[[ Selected extract, beginning ]]
While some of us are spending the pandemic baking bread, binging Netflix, and staring into the void afraid and half-hopeful that this will now be life as we know it, folks across the world are jumping online to make art, and specifically, musicals. The rapid turnaround of these musicals and, more importantly, their immense popularity, is leading folks in the theatre community to wonder if virtual development is the future of musical theatre making.
The most prominent musical flavoring much of the discussion is Ratatouille The Musical, the world’s first musical “created entirely over TikTok.” Based on the 2007 Disney animation about a Parisian rat who loves to cook, the musical had a very short gestation period. It began life in October 2020, when a TikTok user Emily Jacobsen posted a love ballad for Remy the Rat that went viral. In December 2020 Seaview Productions (who got a shoutout in the December newsletter for their promising new partnership with Sony Productions) negotiated with Disney to put on a virtual production of Ratatouille the Musical as a benefit for the Actors Fund.
[[ Selected extract, end ]]
[[ Given data, beginning ]]
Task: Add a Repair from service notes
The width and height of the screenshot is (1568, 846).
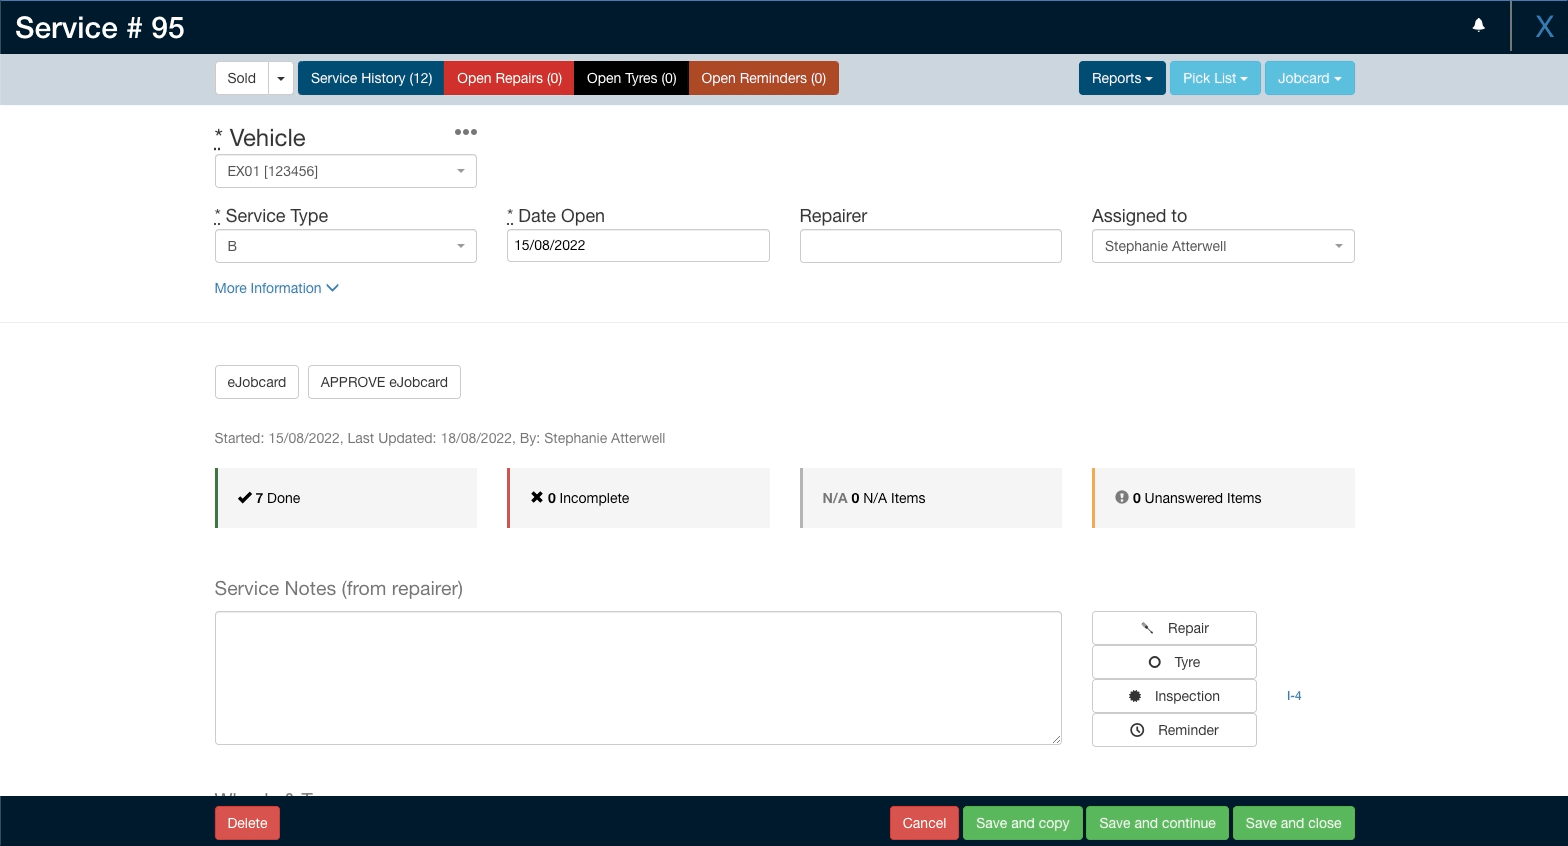Action: (x=1174, y=628)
[[ Given data, end ]]
* Aim of the exercise *
Using the text about musicals made online, say yes or no to each statement, and back each answer by quoting the words of the text that decide it.
1. The love ballad for Remy the Rat was posted in December 2020.
2. The virtual production of Ratatouille the Musical was put on as a benefit for the Actors Fund.
3. The 2007 Disney animation is about a rat from London.
You won't need the lines to do this.

* Problem solution *
1. No: "It began life in October 2020, when a TikTok user Emily Jacobsen posted a love ballad for Remy the Rat that went viral."
2. Yes: "as a benefit for the Actors Fund."
3. No: "a Parisian rat who loves to cook"